AUDUSD sank to a three-week low of 0.6596 on Wednesday as the bulls could not find enough buyers to jump above the 200-day simple moving average (SMA) at 0.6690.
The pair is marking its second negative week, having trimmed more than half of June’s bull run to 0.6898.
Downside pressures could persist in the coming sessions as the technical indicators continue to slope southwards. The falling RSI has yet to reach its 30 oversold level, while the MACD remains negatively charged below its red signal line. That said, the stochastic oscillator has flattened near its previous lows, suggesting selling interest could fade soon.
The lower Bollinger band could prompt some consolidation within the 0.6565-0.6550 region, where the price faced limitations several times from the end of 2022 onwards. Failure to pivot here could direct the market back to May’s lows registered within the 0.6485- 0.6457 zone. A decisive close lower could stretch the February-May downtrend towards the 2020 support trendline seen around 0.6385.
On the upside, the 61.8% Fibonacci retracement of June’s bullish wave is currently capping the price around 0.6625. The resistance trendline is within short distance too, while the 50- and 200-day simple moving averages (SMAs) could be more challenging, cementing again the ceiling around the 50% Fibonacci mark and the 0.6690 bar.

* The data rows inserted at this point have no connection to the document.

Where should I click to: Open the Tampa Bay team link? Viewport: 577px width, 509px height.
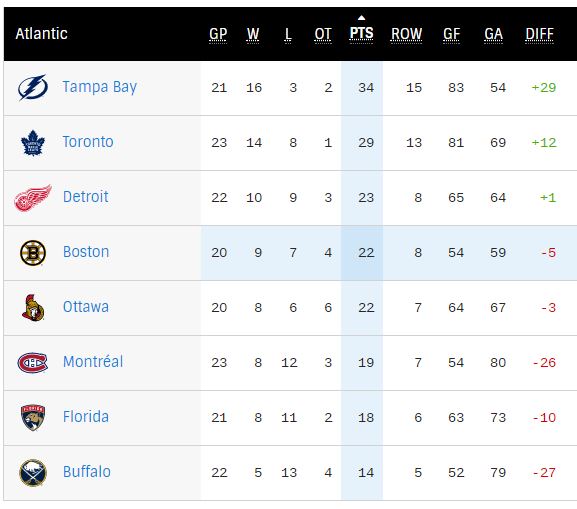[x=100, y=87]
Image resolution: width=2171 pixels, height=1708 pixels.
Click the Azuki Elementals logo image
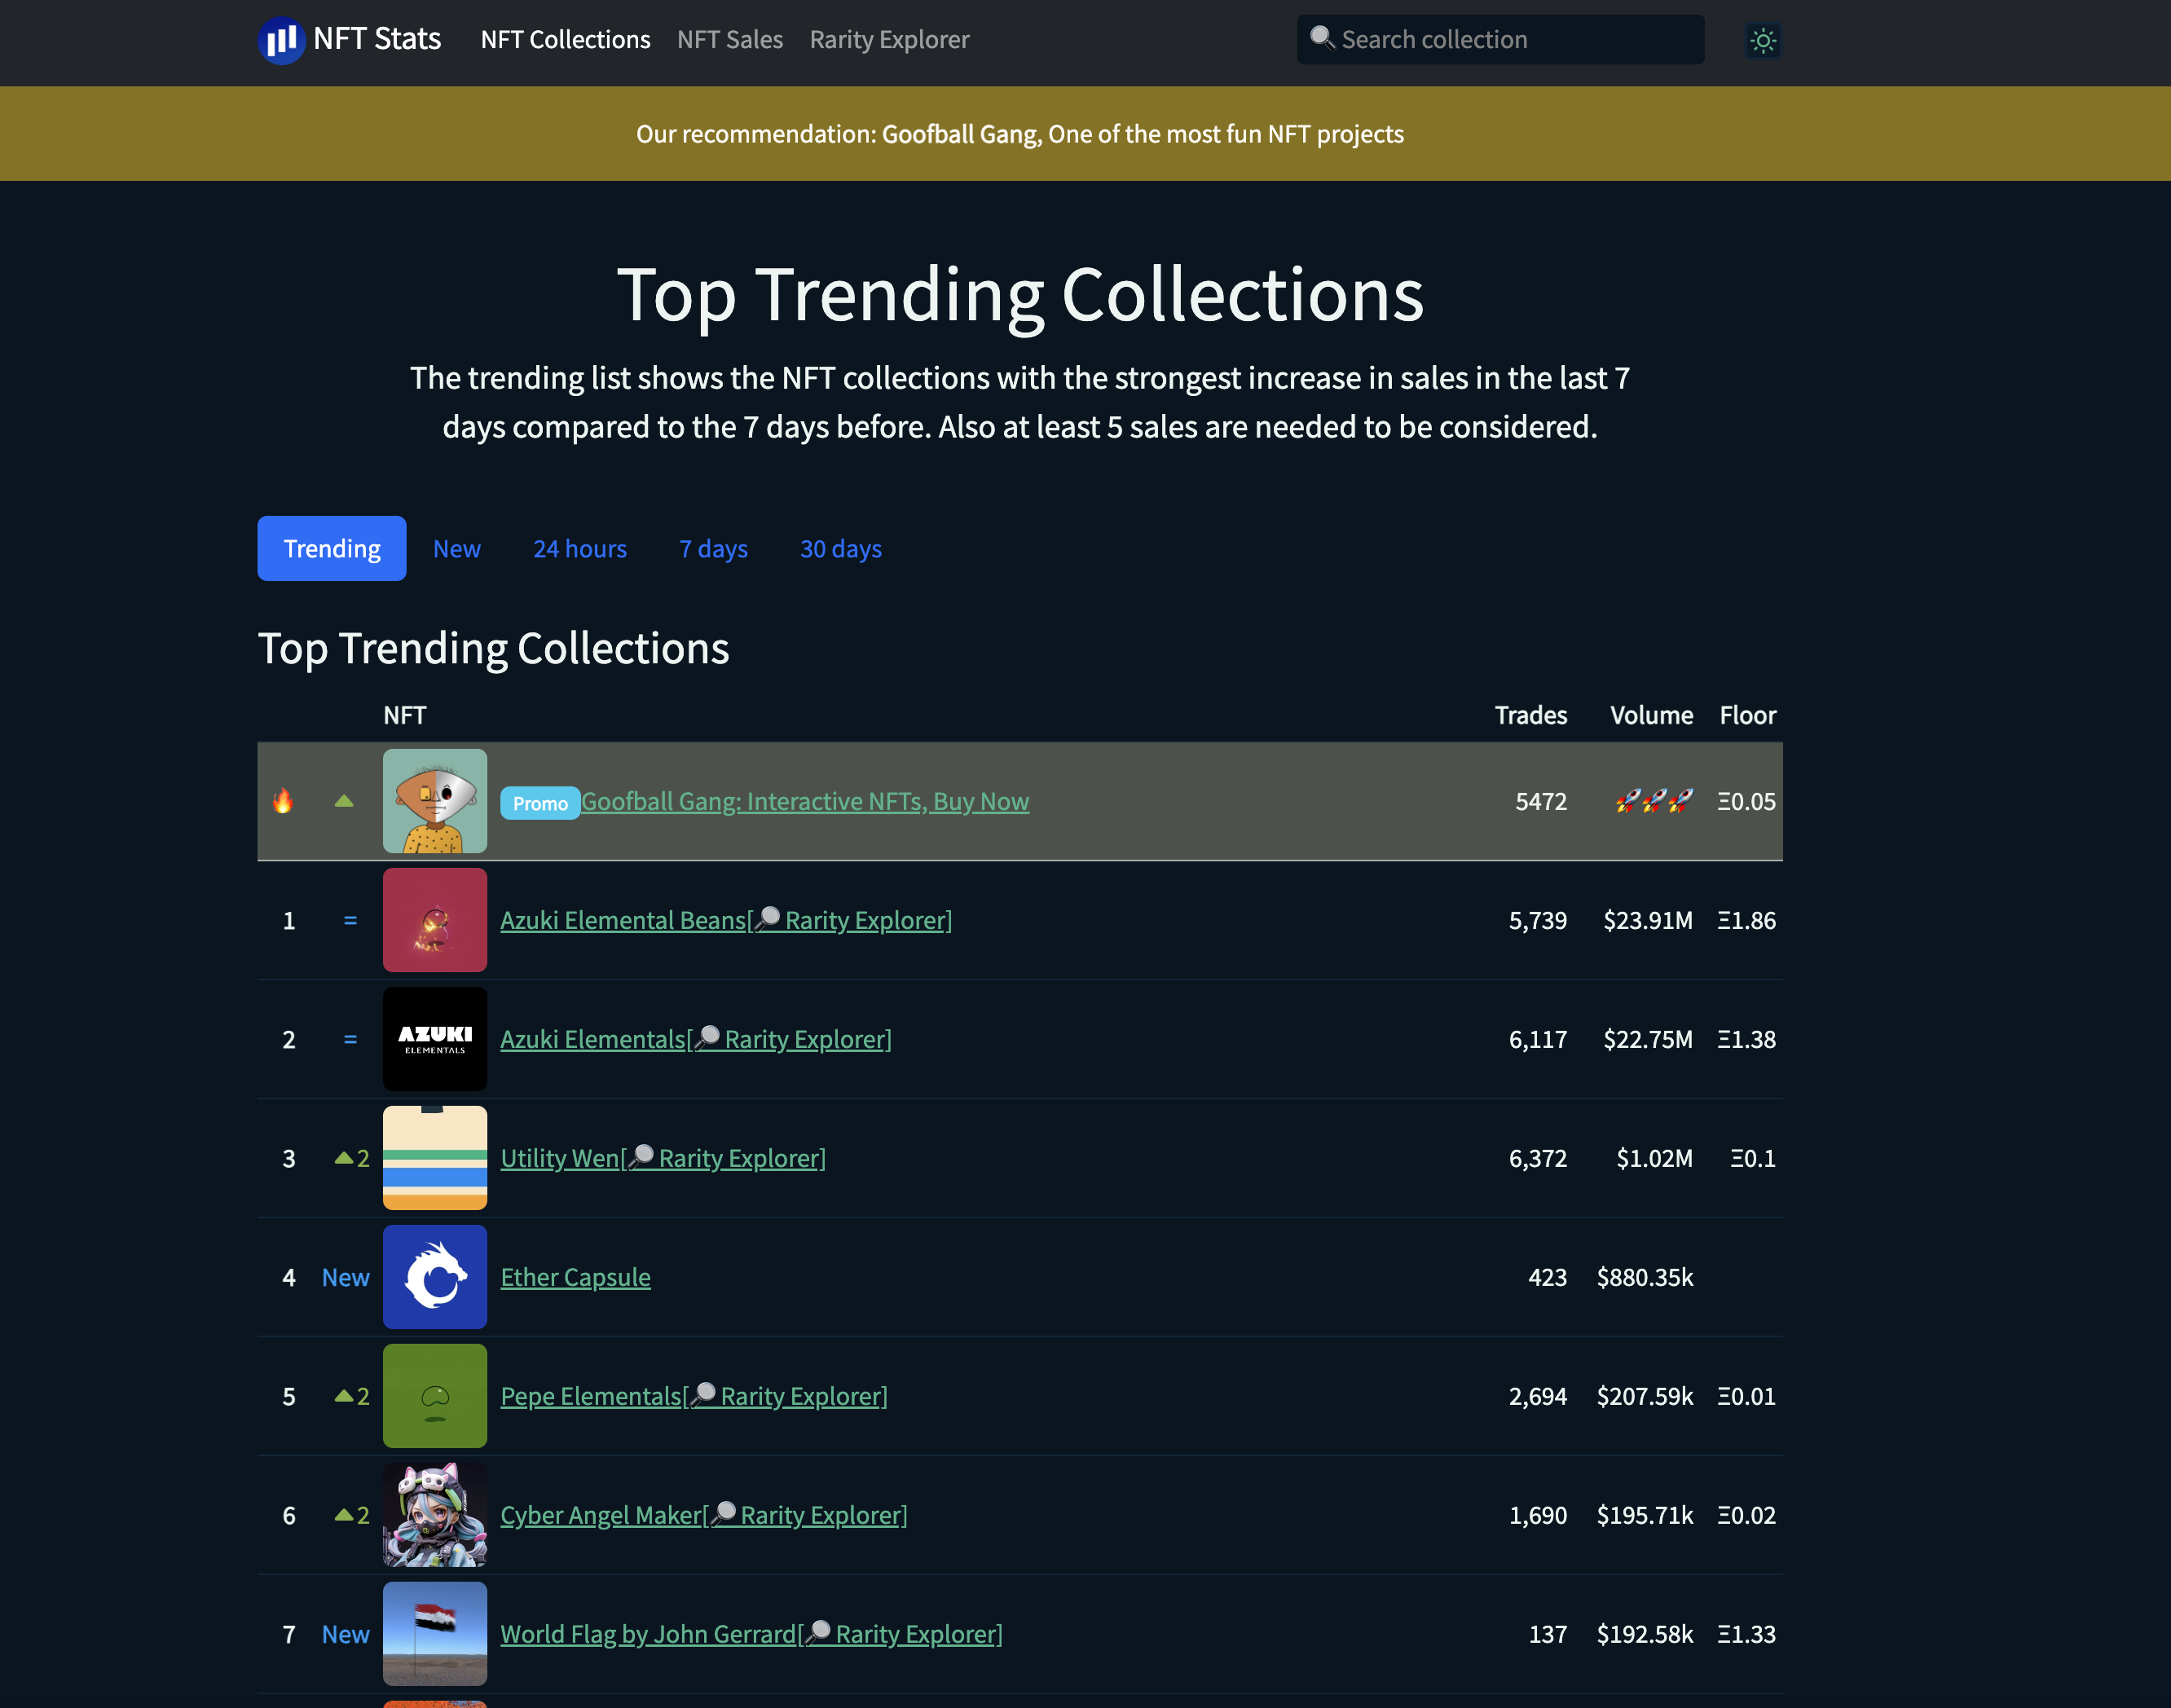point(435,1039)
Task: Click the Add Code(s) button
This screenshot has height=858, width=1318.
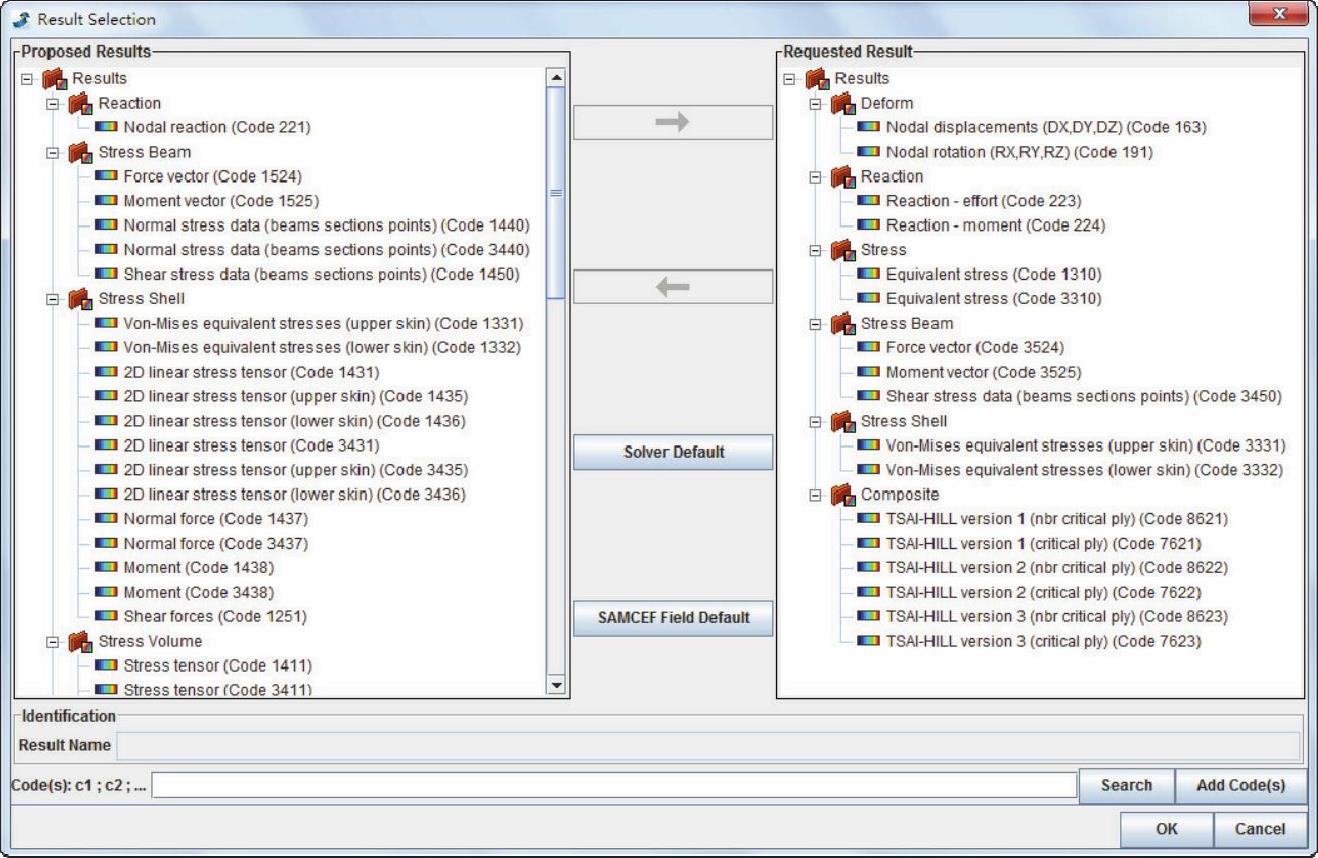Action: [1240, 786]
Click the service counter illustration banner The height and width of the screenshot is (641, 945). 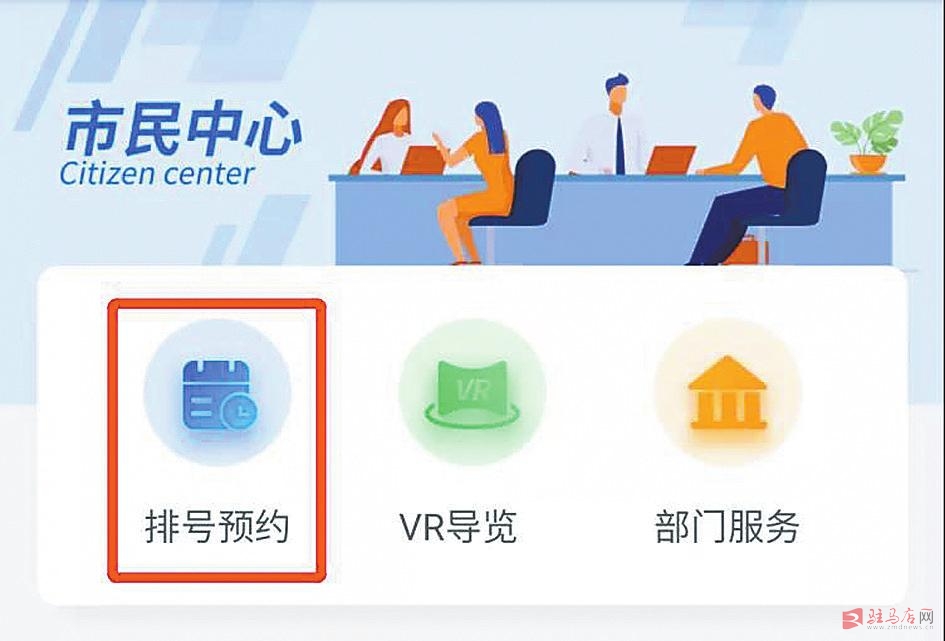click(x=616, y=170)
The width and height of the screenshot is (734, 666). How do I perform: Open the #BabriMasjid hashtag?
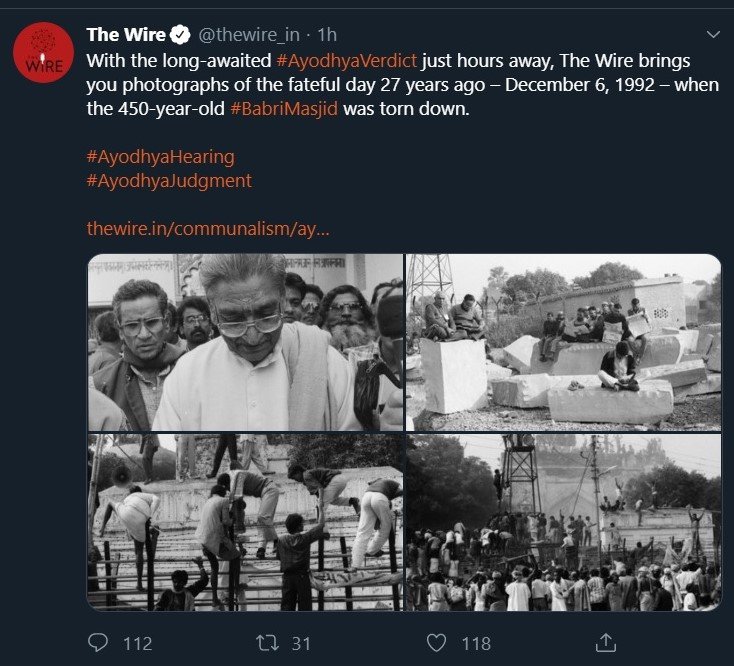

If the bulls breach that wall this time, the recovery could pick up steam towards the upper Bollinger band and the 38.2% Fibonacci of 0.6730. Then, another notable increase could take place, lifting the price up to the 23.6% Fibonacci of 0.6795.
In brief, the short-term risk for AUDUSD remains skewed to the downside, with support expected to develop within the 0.6565-0.6550 area.